Other studies have linked intestinal microbiota to brain development, establishing a relationship between intestinal microbiota and depression via immune regulation. Experimental manipulation of the gut microbiota has been shown to influence depressive and anxious behaviors in animals and in humans.

Today, scientists in fields as various as gynecology and psychiatry, dermatology and neurology, psychology and microbiology have taken up the challenge of investigating the role of the interaction between the microbiome and the brain—aptly named the “gut-brain axis”—on regulating stress-related responses and the mechanisms at work in the two-way communication at play between the microbiome and the brain.

The Maternal Stress and Microbiome Study

Dr. Gur and her team are eager to apply their combined learning and expertise to further investigate the impact of stress on the microbiome of the intrauterine systems of stressed perinatal mothers, as well as the connection between those stress-induced changes on the well-being and future mental health of their children.

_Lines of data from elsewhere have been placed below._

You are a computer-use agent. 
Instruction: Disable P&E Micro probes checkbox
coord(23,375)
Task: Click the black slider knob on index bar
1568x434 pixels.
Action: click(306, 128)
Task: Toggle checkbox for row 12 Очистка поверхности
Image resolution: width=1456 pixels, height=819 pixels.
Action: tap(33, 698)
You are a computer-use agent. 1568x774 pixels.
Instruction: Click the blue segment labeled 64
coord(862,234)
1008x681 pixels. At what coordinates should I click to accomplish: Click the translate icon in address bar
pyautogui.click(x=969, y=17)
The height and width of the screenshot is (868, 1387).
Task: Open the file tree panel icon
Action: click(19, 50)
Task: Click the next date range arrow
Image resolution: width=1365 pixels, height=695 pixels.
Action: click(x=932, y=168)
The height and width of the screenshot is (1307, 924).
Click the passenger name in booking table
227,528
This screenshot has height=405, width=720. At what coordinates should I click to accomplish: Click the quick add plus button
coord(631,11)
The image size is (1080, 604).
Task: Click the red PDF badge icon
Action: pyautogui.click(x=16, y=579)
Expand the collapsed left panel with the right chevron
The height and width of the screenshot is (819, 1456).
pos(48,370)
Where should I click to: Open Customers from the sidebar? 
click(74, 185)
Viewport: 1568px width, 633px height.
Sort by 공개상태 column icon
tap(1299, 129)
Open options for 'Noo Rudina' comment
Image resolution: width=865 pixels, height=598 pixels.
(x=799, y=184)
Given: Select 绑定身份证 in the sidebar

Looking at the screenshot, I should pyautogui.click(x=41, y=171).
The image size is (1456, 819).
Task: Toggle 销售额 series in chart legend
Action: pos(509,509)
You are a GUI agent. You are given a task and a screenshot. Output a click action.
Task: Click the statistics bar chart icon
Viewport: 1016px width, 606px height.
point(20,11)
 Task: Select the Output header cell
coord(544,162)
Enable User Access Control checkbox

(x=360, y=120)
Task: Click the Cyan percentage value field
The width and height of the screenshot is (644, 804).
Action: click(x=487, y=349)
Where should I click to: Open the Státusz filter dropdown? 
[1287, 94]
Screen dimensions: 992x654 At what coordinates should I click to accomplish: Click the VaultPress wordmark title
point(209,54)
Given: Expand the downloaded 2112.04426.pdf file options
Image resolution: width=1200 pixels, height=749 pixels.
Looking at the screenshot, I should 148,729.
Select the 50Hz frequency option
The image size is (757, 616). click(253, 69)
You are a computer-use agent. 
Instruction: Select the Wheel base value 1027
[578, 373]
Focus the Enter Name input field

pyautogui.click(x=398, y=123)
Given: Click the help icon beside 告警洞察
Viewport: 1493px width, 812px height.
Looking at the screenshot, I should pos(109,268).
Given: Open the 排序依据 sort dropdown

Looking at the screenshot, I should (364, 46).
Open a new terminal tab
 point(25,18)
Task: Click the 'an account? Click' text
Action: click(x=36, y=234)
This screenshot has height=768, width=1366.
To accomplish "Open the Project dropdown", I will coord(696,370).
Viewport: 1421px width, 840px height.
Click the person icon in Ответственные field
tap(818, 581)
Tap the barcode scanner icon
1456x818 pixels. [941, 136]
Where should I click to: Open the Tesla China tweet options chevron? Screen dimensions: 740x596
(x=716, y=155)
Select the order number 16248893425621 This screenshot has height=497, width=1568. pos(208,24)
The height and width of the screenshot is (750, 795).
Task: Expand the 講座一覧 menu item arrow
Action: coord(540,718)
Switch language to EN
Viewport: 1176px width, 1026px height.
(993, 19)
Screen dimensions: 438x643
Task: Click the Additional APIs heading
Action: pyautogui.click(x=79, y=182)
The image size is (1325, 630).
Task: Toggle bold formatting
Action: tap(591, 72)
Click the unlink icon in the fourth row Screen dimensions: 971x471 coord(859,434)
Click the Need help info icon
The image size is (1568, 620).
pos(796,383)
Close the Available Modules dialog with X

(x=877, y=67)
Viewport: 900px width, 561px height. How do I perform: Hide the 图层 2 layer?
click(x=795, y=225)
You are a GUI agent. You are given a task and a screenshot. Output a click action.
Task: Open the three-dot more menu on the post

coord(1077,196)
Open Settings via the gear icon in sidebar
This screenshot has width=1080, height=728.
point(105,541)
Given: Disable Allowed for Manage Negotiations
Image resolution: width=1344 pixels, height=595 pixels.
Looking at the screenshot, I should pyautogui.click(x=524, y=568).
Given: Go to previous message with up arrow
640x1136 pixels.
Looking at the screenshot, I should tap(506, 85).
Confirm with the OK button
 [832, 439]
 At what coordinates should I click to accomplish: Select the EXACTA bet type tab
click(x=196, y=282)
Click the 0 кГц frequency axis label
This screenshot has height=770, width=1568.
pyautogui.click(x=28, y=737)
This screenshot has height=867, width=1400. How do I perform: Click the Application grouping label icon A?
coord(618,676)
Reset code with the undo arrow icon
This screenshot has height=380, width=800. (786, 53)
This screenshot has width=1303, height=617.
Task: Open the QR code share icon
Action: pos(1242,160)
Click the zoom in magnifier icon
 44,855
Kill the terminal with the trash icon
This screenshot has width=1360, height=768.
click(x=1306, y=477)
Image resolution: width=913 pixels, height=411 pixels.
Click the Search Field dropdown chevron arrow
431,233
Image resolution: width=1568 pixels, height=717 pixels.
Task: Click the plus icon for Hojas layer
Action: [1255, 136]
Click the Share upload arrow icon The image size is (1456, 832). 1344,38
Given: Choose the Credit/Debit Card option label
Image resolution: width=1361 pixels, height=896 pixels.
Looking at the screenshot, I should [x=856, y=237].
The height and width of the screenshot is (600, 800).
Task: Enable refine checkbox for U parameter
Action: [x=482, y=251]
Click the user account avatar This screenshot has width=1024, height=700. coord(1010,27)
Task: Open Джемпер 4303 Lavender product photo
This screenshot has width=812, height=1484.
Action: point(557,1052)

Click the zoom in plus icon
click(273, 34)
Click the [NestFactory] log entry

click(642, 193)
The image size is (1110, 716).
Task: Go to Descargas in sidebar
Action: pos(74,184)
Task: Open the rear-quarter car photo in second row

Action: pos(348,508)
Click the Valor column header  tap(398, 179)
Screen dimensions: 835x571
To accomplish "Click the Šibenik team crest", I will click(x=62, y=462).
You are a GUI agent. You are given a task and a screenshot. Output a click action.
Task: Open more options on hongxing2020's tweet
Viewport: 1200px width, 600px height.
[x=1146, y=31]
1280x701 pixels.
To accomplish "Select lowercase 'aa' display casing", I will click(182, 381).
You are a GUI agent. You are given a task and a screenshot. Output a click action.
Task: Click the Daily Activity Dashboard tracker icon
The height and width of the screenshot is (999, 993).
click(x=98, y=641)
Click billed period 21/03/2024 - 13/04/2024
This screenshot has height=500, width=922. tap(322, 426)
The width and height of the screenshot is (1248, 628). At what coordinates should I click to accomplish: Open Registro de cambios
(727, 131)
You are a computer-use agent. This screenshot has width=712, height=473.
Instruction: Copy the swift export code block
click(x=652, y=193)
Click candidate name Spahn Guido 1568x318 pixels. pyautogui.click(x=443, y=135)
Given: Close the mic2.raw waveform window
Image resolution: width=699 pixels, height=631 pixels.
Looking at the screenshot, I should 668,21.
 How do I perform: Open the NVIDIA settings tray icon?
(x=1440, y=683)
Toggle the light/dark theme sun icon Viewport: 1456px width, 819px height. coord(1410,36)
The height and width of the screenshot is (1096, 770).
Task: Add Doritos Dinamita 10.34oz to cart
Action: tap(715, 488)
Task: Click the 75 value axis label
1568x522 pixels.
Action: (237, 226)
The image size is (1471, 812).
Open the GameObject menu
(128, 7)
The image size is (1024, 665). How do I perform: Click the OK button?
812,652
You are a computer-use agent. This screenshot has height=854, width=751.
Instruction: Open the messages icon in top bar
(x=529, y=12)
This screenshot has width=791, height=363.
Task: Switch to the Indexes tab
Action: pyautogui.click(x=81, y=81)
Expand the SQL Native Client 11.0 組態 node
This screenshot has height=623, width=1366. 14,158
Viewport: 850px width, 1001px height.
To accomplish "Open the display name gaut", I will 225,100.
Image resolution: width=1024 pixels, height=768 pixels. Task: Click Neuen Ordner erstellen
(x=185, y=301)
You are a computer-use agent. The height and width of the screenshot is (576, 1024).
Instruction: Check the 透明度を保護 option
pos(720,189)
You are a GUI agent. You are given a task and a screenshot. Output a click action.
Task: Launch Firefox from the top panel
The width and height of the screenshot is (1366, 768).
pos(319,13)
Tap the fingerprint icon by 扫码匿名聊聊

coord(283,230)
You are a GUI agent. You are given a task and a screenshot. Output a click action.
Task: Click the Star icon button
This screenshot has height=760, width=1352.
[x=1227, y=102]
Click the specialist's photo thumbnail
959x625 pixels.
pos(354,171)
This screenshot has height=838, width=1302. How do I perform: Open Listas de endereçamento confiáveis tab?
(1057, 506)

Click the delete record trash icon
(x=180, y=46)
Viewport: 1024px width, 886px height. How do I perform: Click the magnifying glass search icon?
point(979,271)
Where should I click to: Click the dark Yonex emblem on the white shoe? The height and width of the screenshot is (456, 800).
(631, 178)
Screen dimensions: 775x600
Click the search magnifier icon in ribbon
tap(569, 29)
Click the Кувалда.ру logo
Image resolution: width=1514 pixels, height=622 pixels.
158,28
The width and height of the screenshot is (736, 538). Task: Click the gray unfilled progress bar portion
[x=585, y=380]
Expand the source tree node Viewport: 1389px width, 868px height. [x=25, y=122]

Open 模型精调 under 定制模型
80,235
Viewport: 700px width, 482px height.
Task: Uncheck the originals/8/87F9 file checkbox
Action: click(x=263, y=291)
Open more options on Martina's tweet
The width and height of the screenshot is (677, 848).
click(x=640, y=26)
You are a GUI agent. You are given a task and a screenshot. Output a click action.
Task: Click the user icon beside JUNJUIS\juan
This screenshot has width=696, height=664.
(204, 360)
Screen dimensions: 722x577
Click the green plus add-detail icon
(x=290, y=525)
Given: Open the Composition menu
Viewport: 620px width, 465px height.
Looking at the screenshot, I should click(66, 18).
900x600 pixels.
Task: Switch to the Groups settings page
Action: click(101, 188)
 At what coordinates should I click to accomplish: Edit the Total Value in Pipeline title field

Recent work using probiotics to balance the microbiome shows great promise therapeutically, and the Gur team is gearing up to test some of them in human moms. The longitudinal, observational clinical trial study scheduled to begin this summer will address the mechanisms through which the intrauterine environment contributes to psychiatric illness.

Since 2013, research conducted in the Gur Lab has been generously supported by funding from the March of Dimes Foundation, the Brain & Behavior Research Foundation and the Ohio State Center for Clinical and Translational Science. Dr. Gur is a practicing maternal-fetal psychiatrist specializing in pre-conception, pregnancy and postpartum depression in women, and is an assistant professor in psychiatry and behavioral science, neuroscience, obstetrics and gynecology at The Ohio State University College of Medicine.

Dr. Gur’s honors include a 2017 National Institute of Mental Health K08 Career Award, a 2015 Ohio State College of Medicine Faculty Achievement Award and a 2014-2016 Young Investigator Award from the National Alliance for Research on Schizophrenia & Depression, Brain and Behavior Research Foundation, one of the highest distinctions in the field of mental health. She was named a 2015-2017 Transdisciplinary Scholar by the March of Dimes Ohio Collaborative, and in 2014 received a Career Development Leadership Award from the Anxiety and Depression Association of America. She is the recent recipient of a Henry A. and Mrs. Amelia T. Nasrallah Award for Research Excellence in Psychiatry, established to recognize research excellence in a medical student, psychiatric resident and/or faculty member in psychiatry.